Waßmann ärgert und wundert sich über den Positionswechsel der SPD, mit der man lange Zeit einig gewesen sei. Plötzlich würden sich politische Mehrheiten ändern, die vorher komplett andere waren. Er unterstellt der SPD Uneinigkeit in den eigenen Reihen.
Es sei nicht akzeptabel, durch das LKW-Fahrverbot andere Stadtbezirke, die dann über Ausweichrouten stärker frequentiert würden, zusätzlich zu belasten. „Im Grunde sind wir grundsätzlich gegen Dieselfahrverbote. Unser Vorschlag für Verbote der Dieselfahrzeuge der Euronorm drei und vier war lediglich ein Kompromiss, um der Klage der Deutschen Umwelthilfe entgegen zu wirken“, so Waßmann.
Industrie- und Handelskammer lehnt Fahrverbote strikt ab
Selbst wenn das LKW-Fahrverbot durchgesetzt würde, sei die Polizei nicht in der Lage, die Einhaltung der Regelung auch zu kontrollieren. Und auch wenn die Handwerkskammer dem Antrag der SPD-Fraktion positiv gegenüber stehe, sei es weiterhin Fakt, dass die Industrie- und Handelskammer das Fahrverbot strikt ablehnt.
Außerdem habe die Bundesregierung ein Gesetz erarbeitet, welches noch nicht in Kraft getreten sei, dass in absehbarer Zukunft jedoch die Erhöhung der zulässigen Grenzwerte der Luftbelastung festschreiben würde. Es sei also grundsätzlich fraglich, ob die Grundlage für die Fahrverbote dann überhaupt noch gegeben sei.
Die drohende Fahrverbotskeule würde von der Deutschen Umwelthilfe gezielt genutzt, um Druck auszuüben, dabei sei noch lange nicht klar, ob sich verhangene Fahrverbote auch auf bundesrechtlicher Ebene legitimieren würden.
CDU und AfD äußern ihre Skepsis bezüglich der Deutschen Umwelthilfe als Klägerin
Zudem sei die Deutsche Umwelthilfe als Klägerin mit Skepsis zu betrachten. Auch von anderen Parteien wird der Umwelthilfe unter anderem Lobbyismus zugunsten der Automobilindustrie vorgeworfen. Denn bei Dieselfahrverboten sei der vermehrte Absatz von Neuwagen nach der neuen Euronorm, Benzinern oder auch E-Fahrzeugen zu erwarten. Die CDU halte weiterhin an ihrem Antrag auf Fahrverbote für Fahrzeuge der Euronorm drei und vier fest.

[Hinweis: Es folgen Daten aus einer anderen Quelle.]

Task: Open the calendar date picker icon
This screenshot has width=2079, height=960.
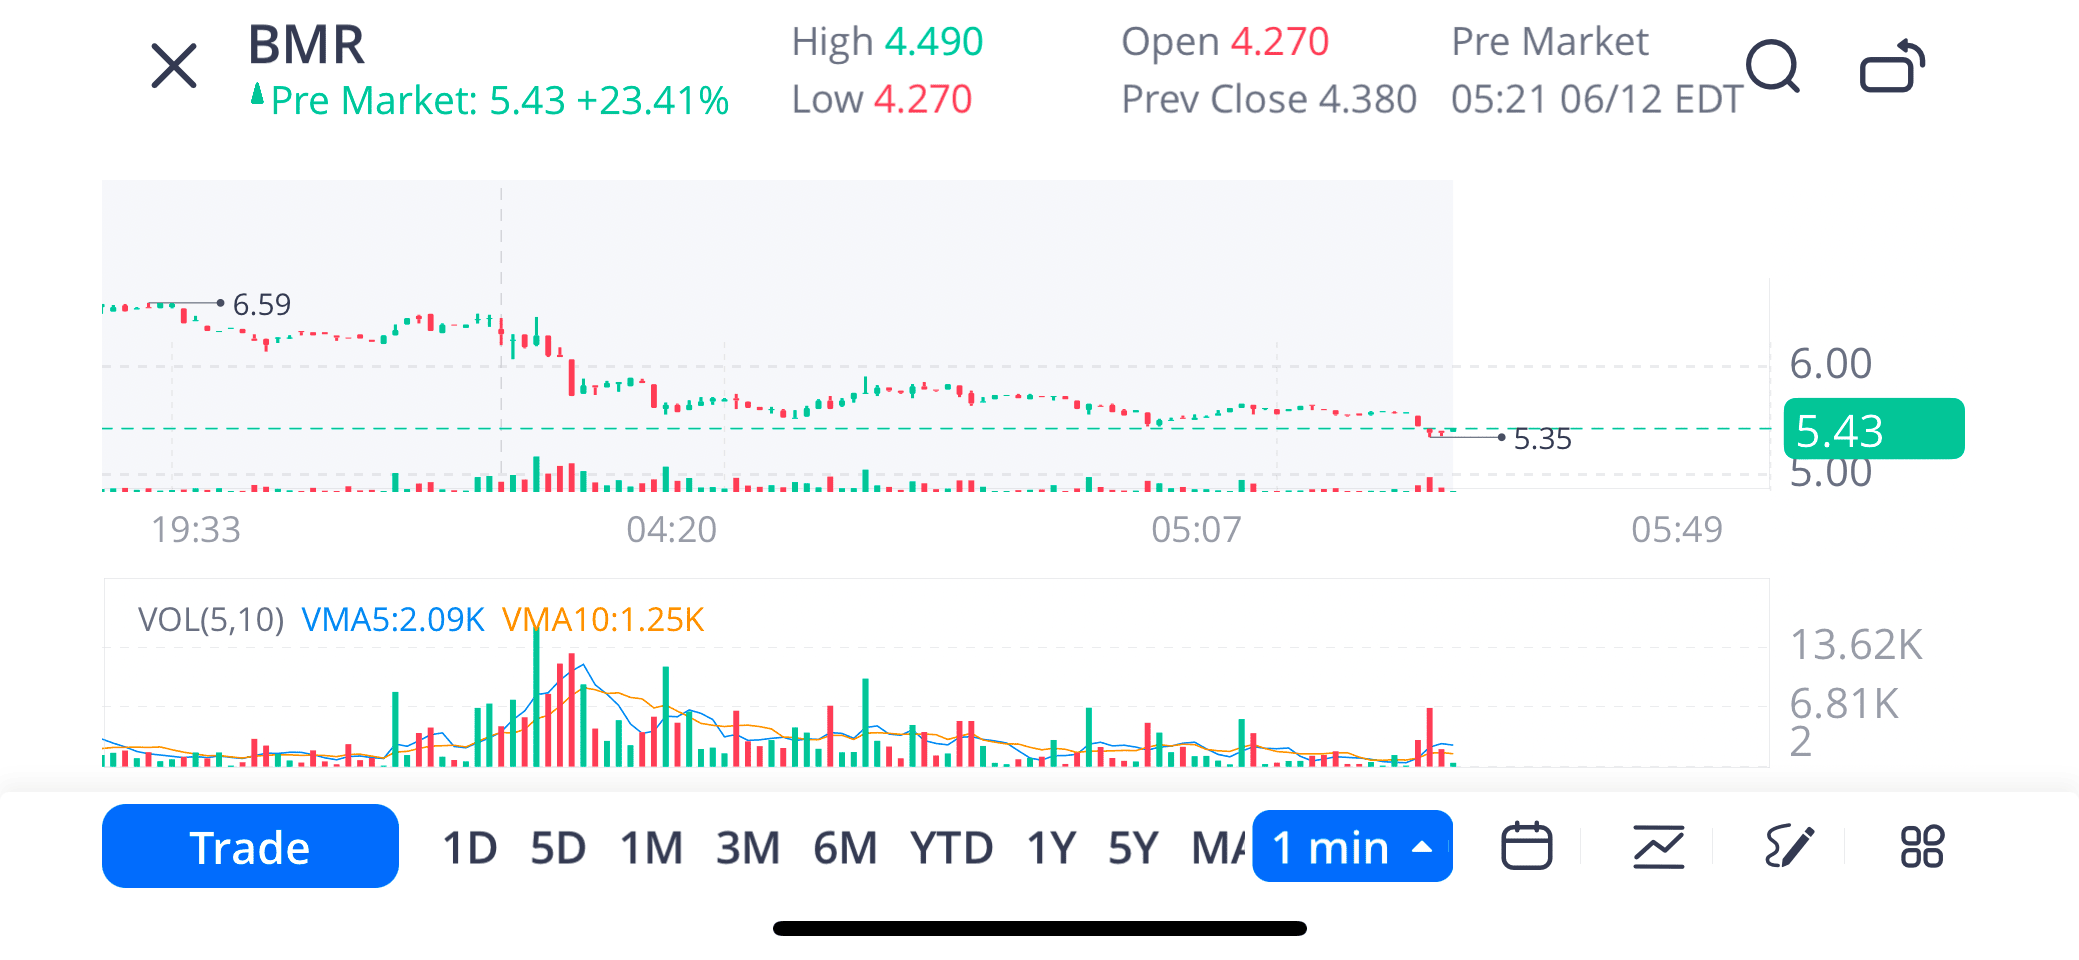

Nach Abschluss der Debatte ließ Ausschussvorsitzende Ingrid Reuter (Grüne) die Fraktionen abstimmen. Der CDU-Antrag wurde mehrheitlich abgelehnt. Der SPD-Antrag wurde von allen Fraktionen gegen die der CDU mehrheitlich angenommen. Der Stadtrat wird sich in seiner Sitzung am 28. März nun mit dem SPD-Antrag befassen.